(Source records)
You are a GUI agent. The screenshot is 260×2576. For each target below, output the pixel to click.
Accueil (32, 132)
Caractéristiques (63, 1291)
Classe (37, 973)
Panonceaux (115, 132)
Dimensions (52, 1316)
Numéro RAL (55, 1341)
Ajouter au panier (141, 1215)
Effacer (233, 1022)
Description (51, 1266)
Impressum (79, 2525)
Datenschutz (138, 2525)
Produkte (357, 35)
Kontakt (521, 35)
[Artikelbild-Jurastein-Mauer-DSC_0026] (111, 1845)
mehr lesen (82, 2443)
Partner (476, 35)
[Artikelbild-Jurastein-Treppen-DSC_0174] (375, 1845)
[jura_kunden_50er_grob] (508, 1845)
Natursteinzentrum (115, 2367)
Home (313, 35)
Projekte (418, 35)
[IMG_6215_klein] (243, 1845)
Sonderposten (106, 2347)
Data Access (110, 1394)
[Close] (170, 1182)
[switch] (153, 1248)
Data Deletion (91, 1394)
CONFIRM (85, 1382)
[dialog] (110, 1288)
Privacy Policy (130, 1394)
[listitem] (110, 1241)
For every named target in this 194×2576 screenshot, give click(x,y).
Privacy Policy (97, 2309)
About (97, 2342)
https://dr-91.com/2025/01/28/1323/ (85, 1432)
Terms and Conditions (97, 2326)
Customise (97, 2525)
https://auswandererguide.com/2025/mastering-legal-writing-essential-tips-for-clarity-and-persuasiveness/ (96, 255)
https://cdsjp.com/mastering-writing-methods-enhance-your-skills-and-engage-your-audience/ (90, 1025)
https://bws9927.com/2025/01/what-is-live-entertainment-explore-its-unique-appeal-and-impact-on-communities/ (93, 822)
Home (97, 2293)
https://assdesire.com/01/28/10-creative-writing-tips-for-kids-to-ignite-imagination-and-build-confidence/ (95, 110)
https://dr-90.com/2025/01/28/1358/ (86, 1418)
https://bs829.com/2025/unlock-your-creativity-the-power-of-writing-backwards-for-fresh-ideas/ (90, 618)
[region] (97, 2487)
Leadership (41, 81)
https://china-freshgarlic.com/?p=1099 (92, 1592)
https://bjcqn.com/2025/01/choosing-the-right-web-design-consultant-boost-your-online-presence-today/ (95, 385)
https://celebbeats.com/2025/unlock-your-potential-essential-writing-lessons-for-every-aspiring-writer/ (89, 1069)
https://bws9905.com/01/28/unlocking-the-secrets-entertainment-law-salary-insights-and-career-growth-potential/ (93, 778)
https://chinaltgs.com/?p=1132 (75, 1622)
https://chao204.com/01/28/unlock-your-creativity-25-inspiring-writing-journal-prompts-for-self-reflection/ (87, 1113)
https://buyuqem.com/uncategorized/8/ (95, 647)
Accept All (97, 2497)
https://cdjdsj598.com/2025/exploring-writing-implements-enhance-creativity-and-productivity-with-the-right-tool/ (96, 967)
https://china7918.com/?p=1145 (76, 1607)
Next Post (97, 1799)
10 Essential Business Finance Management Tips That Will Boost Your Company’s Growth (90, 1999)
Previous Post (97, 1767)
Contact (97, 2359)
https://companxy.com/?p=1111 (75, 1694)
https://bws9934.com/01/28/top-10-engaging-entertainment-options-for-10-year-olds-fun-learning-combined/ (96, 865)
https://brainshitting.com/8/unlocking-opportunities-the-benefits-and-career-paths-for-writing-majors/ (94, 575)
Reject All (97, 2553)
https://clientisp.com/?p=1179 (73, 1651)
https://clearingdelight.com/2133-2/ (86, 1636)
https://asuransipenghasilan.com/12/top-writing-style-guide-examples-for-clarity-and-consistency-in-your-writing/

### [EXERCISE REQUIREMENTS]
What is needed here is an exact copy of all the records above.

### [WRITTEN ANSWER]
You are a GUI agent. The screenshot is 260×2576. For each target below, output the pixel to click.
Accueil (32, 132)
Caractéristiques (63, 1291)
Classe (37, 973)
Panonceaux (115, 132)
Dimensions (52, 1316)
Numéro RAL (55, 1341)
Ajouter au panier (141, 1215)
Effacer (233, 1022)
Description (51, 1266)
Impressum (79, 2525)
Datenschutz (138, 2525)
Produkte (357, 35)
Kontakt (521, 35)
[Artikelbild-Jurastein-Mauer-DSC_0026] (111, 1845)
mehr lesen (82, 2443)
Partner (476, 35)
[Artikelbild-Jurastein-Treppen-DSC_0174] (375, 1845)
[jura_kunden_50er_grob] (508, 1845)
Natursteinzentrum (115, 2367)
Home (313, 35)
Projekte (418, 35)
[IMG_6215_klein] (243, 1845)
Sonderposten (106, 2347)
Data Access (110, 1394)
[Close] (170, 1182)
[switch] (153, 1248)
Data Deletion (91, 1394)
CONFIRM (85, 1382)
[dialog] (110, 1288)
Privacy Policy (130, 1394)
[listitem] (110, 1241)
For every named target in this 194×2576 screenshot, give click(x,y).
Privacy Policy (97, 2309)
About (97, 2342)
https://dr-91.com/2025/01/28/1323/ (85, 1432)
Terms and Conditions (97, 2326)
Customise (97, 2525)
https://auswandererguide.com/2025/mastering-legal-writing-essential-tips-for-clarity-and-persuasiveness/ (96, 255)
https://cdsjp.com/mastering-writing-methods-enhance-your-skills-and-engage-your-audience/ (90, 1025)
https://bws9927.com/2025/01/what-is-live-entertainment-explore-its-unique-appeal-and-impact-on-communities/ (93, 822)
Home (97, 2293)
https://assdesire.com/01/28/10-creative-writing-tips-for-kids-to-ignite-imagination-and-build-confidence/ (95, 110)
https://dr-90.com/2025/01/28/1358/ (86, 1418)
https://bs829.com/2025/unlock-your-creativity-the-power-of-writing-backwards-for-fresh-ideas/ (90, 618)
[region] (97, 2487)
Leadership (41, 81)
https://china-freshgarlic.com/?p=1099 (92, 1592)
https://bjcqn.com/2025/01/choosing-the-right-web-design-consultant-boost-your-online-presence-today/ (95, 385)
https://celebbeats.com/2025/unlock-your-potential-essential-writing-lessons-for-every-aspiring-writer/ (89, 1069)
https://bws9905.com/01/28/unlocking-the-secrets-entertainment-law-salary-insights-and-career-growth-potential/ (93, 778)
https://chinaltgs.com/?p=1132 (75, 1622)
https://chao204.com/01/28/unlock-your-creativity-25-inspiring-writing-journal-prompts-for-self-reflection/ (87, 1113)
https://buyuqem.com/uncategorized/8/ (95, 647)
Accept All (97, 2497)
https://cdjdsj598.com/2025/exploring-writing-implements-enhance-creativity-and-productivity-with-the-right-tool/ (96, 967)
https://china7918.com/?p=1145 (76, 1607)
Next Post (97, 1799)
10 Essential Business Finance Management Tips That Will Boost Your Company’s Growth (90, 1999)
Previous Post (97, 1767)
Contact (97, 2359)
https://companxy.com/?p=1111 (75, 1694)
https://bws9934.com/01/28/top-10-engaging-entertainment-options-for-10-year-olds-fun-learning-combined/ (96, 865)
https://brainshitting.com/8/unlocking-opportunities-the-benefits-and-career-paths-for-writing-majors/ (94, 575)
Reject All (97, 2553)
https://clientisp.com/?p=1179 (73, 1651)
https://clearingdelight.com/2133-2/ (86, 1636)
https://asuransipenghasilan.com/12/top-writing-style-guide-examples-for-clarity-and-consistency-in-your-writing/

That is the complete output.